━━━━━ Source ━━━━━

The Horner–Wadsworth–Emmons (HWE) reaction is a chemical reaction used in organic chemistry of stabilized phosphonate carbanions with aldehydes (or ketones) to produce predominantly E-alkenes.[1]

The Horner–Wadsworth–Emmons reaction
it shows the deprotonation

In 1958, Leopold Horner published a modified Wittig reaction using phosphonate-stabilized carbanions.[2][3] William S. Wadsworth and William D. Emmons further defined the reaction.[4][5]

In contrast to phosphonium ylides used in the Wittig reaction, phosphonate-stabilized carbanions are more nucleophilic but less basic. Likewise, phosphonate-stabilized carbanions can be alkylated. Unlike phosphonium ylides, the dialkylphosphate salt byproduct is easily removed by aqueous extraction.

Several reviews have been published.[6][7][8][9][10][11]

Reaction mechanism[edit]

The Horner–Wadsworth–Emmons reaction begins with the deprotonation of the phosphonate to give the phosphonate carbanion 1. Nucleophilic addition of the carbanion onto the aldehyde 2 (or ketone) producing 3a or 3b is the rate-limiting step.[12] If R2 = H, then intermediates 3a and 4a and intermediates 3b and 4b can interconvert with each other.[13] The final elimination of 4a and 4b yield (E)-alkene 5 and (Z)-alkene 6, with the by-product being a dialkyl-phosphate.

━━━━━ Information provided ━━━━━

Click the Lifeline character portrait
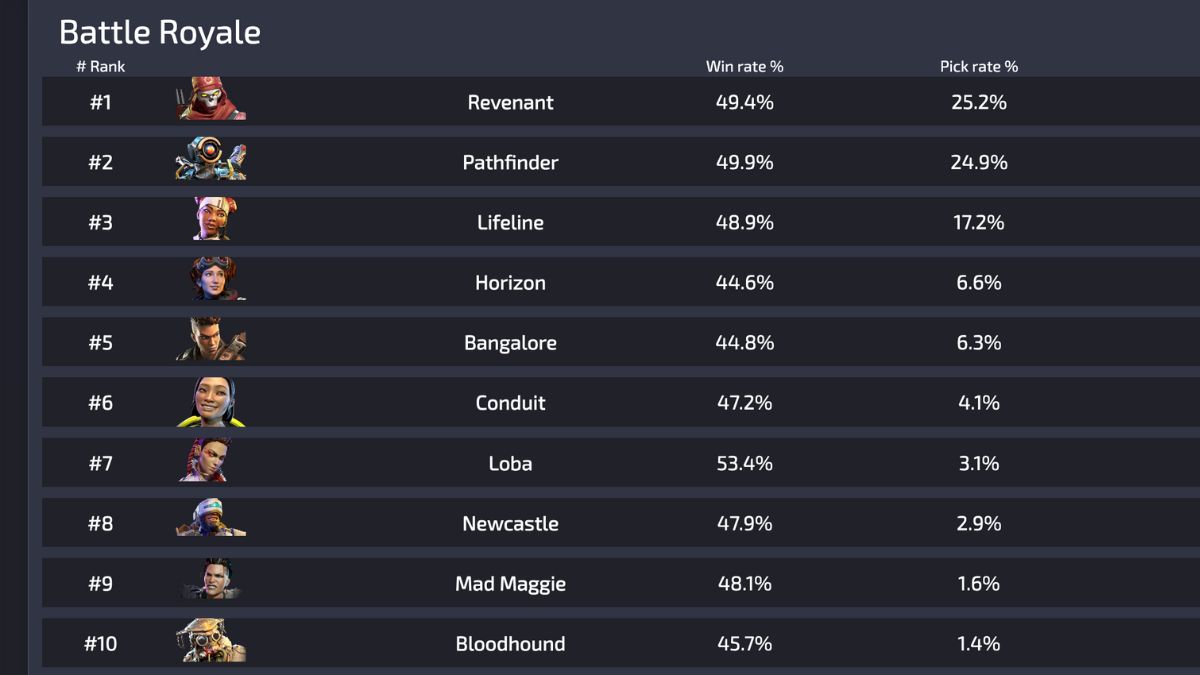Image resolution: width=1200 pixels, height=675 pixels. point(210,221)
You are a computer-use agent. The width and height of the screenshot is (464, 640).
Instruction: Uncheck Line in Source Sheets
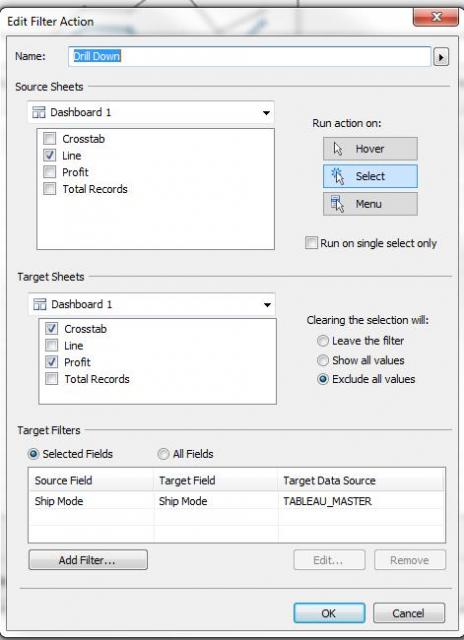tap(50, 156)
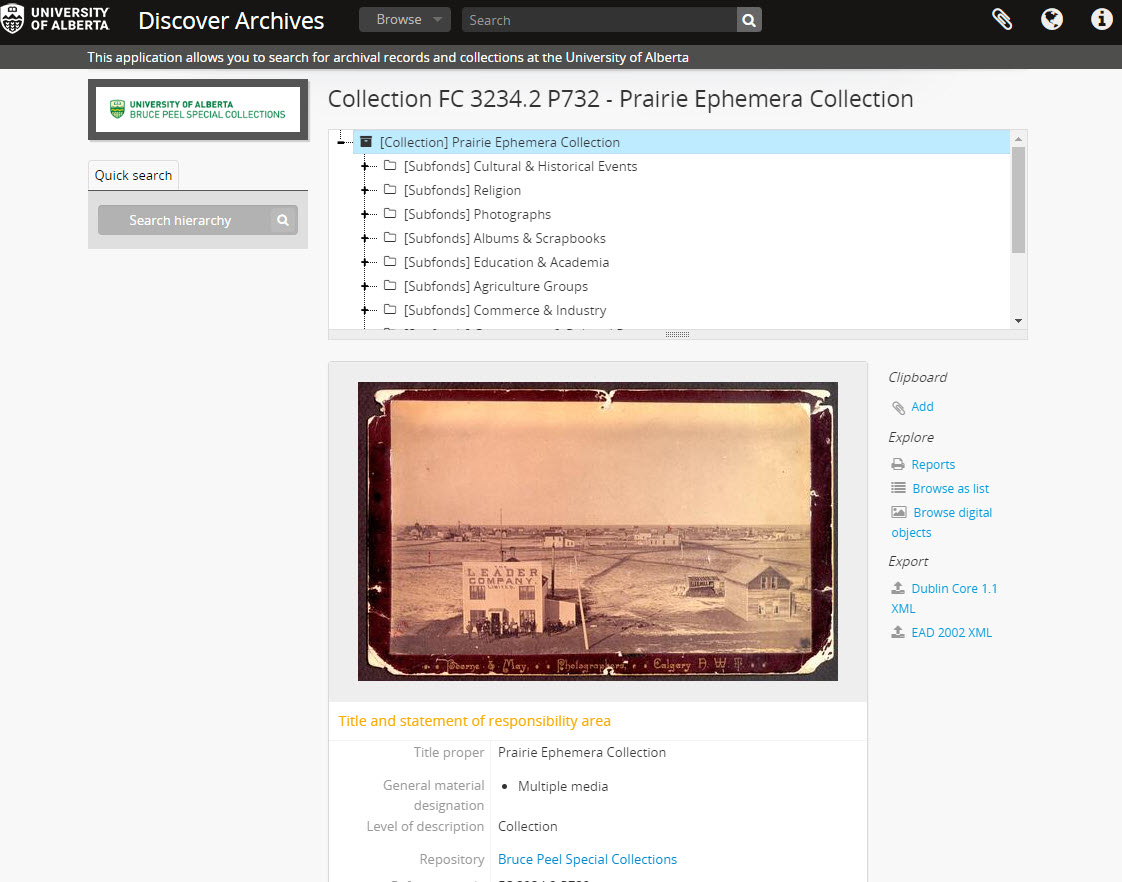Click the search magnifier in the top bar

(748, 19)
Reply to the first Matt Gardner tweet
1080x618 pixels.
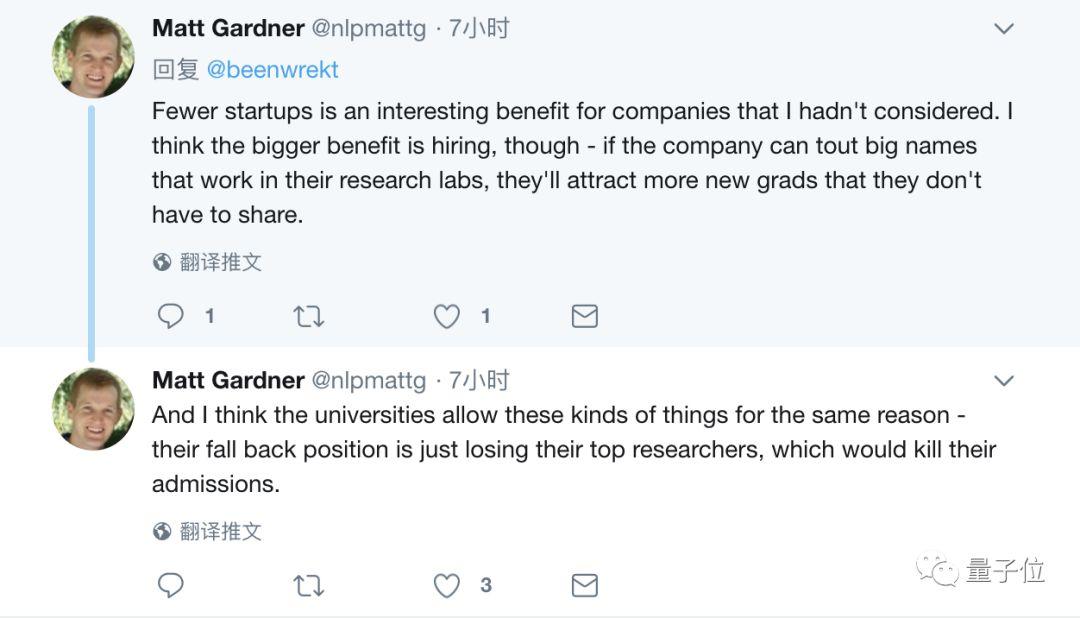pos(171,317)
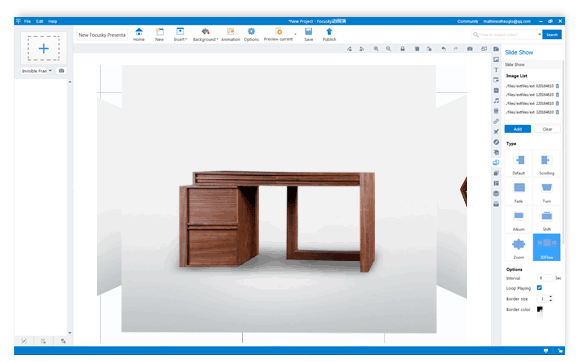
Task: Select the Scrolling slideshow type
Action: (546, 163)
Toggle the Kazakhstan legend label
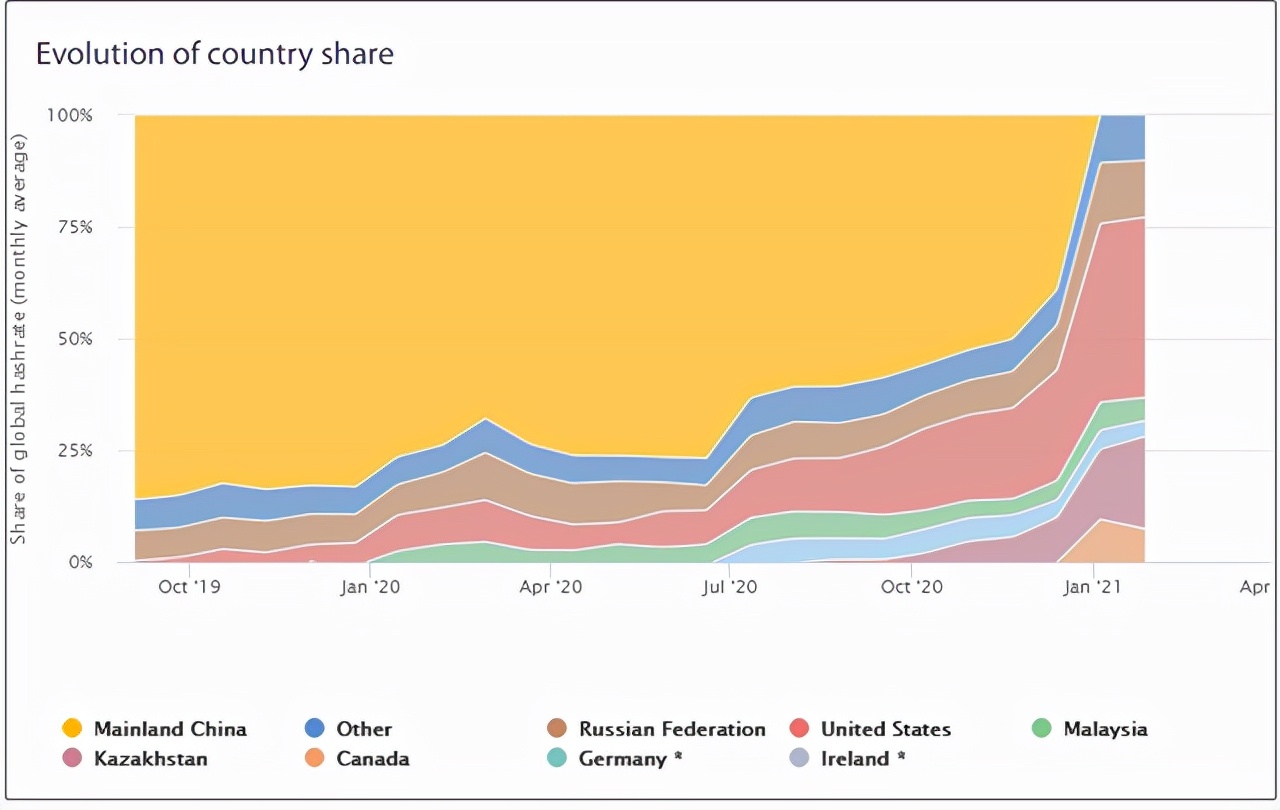Image resolution: width=1280 pixels, height=810 pixels. click(x=150, y=759)
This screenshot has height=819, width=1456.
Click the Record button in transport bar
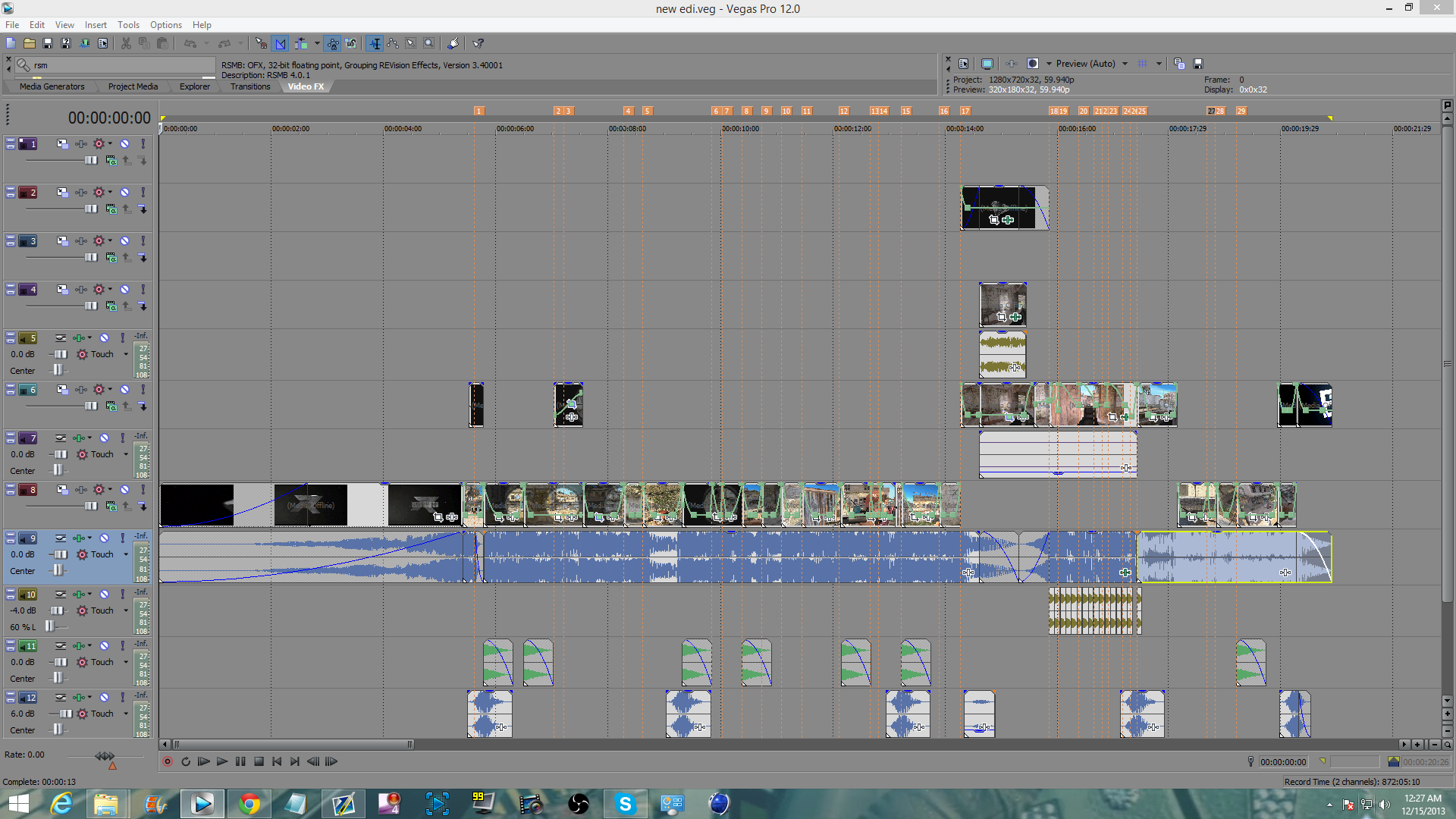(x=168, y=761)
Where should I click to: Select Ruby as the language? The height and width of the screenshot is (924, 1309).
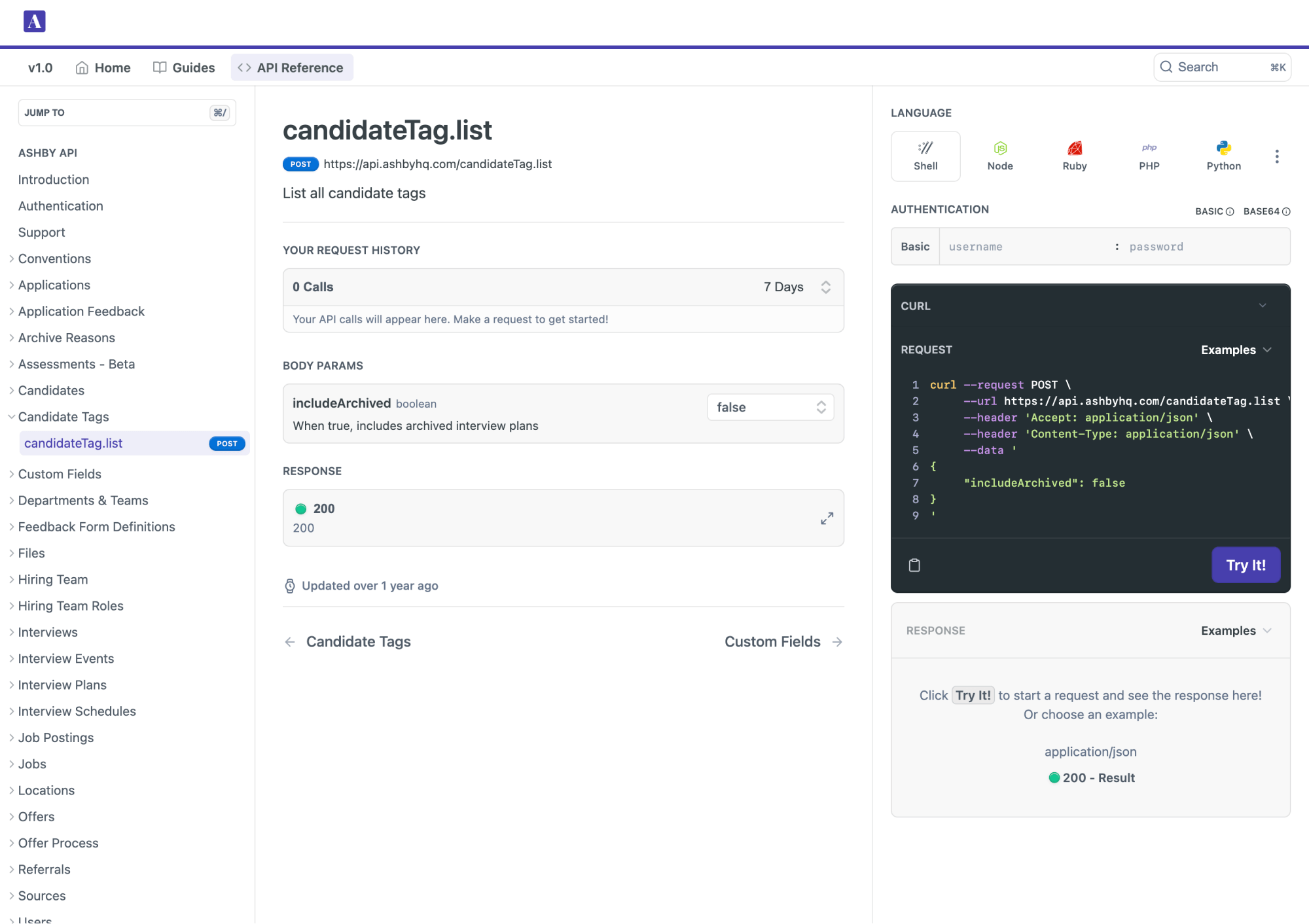[1073, 154]

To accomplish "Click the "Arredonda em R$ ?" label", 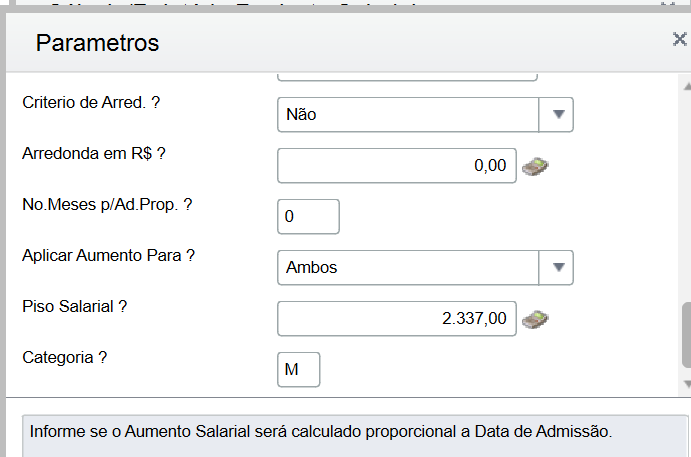I will (93, 154).
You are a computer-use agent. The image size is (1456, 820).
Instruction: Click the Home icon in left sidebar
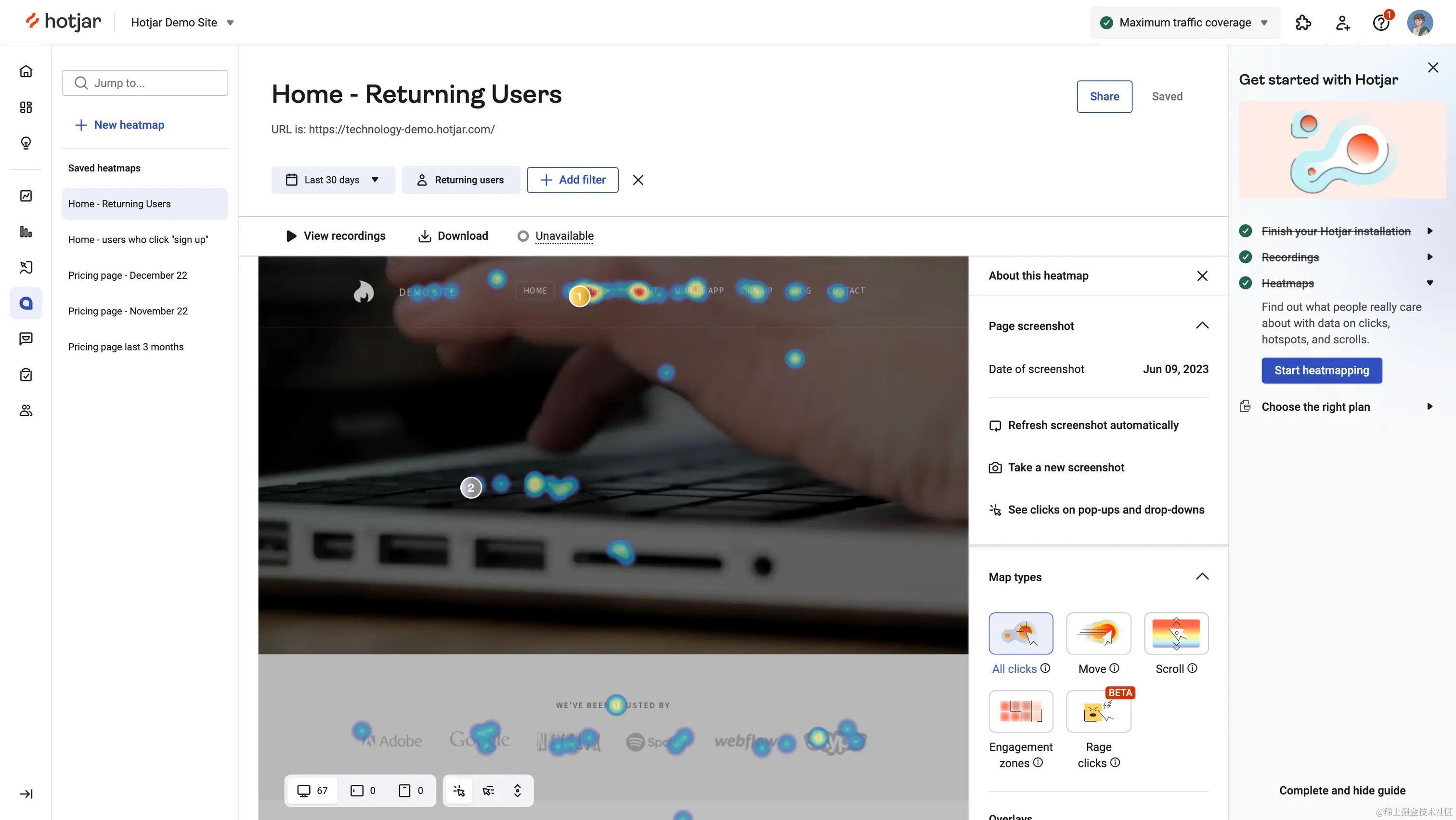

━━━━━

_Things to do_
a – For the Horner–Wadsworth–Emmons reaction text above, decide whether each statement agrees with it: (i) phosphonate-stabilized carbanions are more basic than phosphonium ylides; (ii) nucleophilic addition of the carbanion onto the aldehyde is the rate-limiting step; (iii) Leopold Horner published a modified Wittig reaction in 1958. Give yes or no for each with the deciding words quoted.
b – Carry the Horner–Wadsworth–Emmons reaction text forward from its last sentence.

_Answers to the exercise_
a –
(i) No: "phosphonate-stabilized carbanions are more nucleophilic but less basic."
(ii) Yes: "Nucleophilic addition of the carbanion onto the aldehyde 2 (or ketone) producing 3a or 3b is the rate-limiting step."
(iii) Yes: "In 1958, Leopold Horner published a modified Wittig reaction using phosphonate-stabilized carbanions."

b –
The mechanism of the Horner-Wadsworth-Emmons reaction

The ratio of alkene isomers 5 and 6 is dependent upon the stereochemical outcome of the initial carbanion addition and upon the ability of the intermediates to equilibrate.

The electron-withdrawing group (EWG) alpha to the phosphonate is necessary for the final elimination to occur. In the absence of an electron-withdrawing group, the final product is the α-hydroxyphosphonate 3a and 3b.[14] However, these α-hydroxyphosphonates can be transformed to alkenes by reaction with diisopropylcarbodiimide.[15]

Stereoselectivity[edit]

The Horner–Wadsworth–Emmons reaction favours the formation of (E)-alkenes. In general, the more equilibration amongst intermediates, the higher the selectivity for (E)-alkene formation.

Disubstituted alkenes[edit]

Thompson and Heathcock have performed a systematic study of the reaction of methyl 2-(dimethylphosphono)acetate with various aldehydes.[16] While each effect was small, they had a cumulative effect making it possible to modify the stereochemical outcome without modifying the structure of the phosphonate. They found greater (E)-stereoselectivity with the following conditions:

  • Increasing steric bulk of the aldehyde
  • Higher reaction temperatures (23 °C over −78 °C)
  • Li > Na > K salts
  • Using the solvent DME over THF

In a separate study, it was found that bulky phosphonate and bulky electron-withdrawing groups enhance E-alkene selectivity.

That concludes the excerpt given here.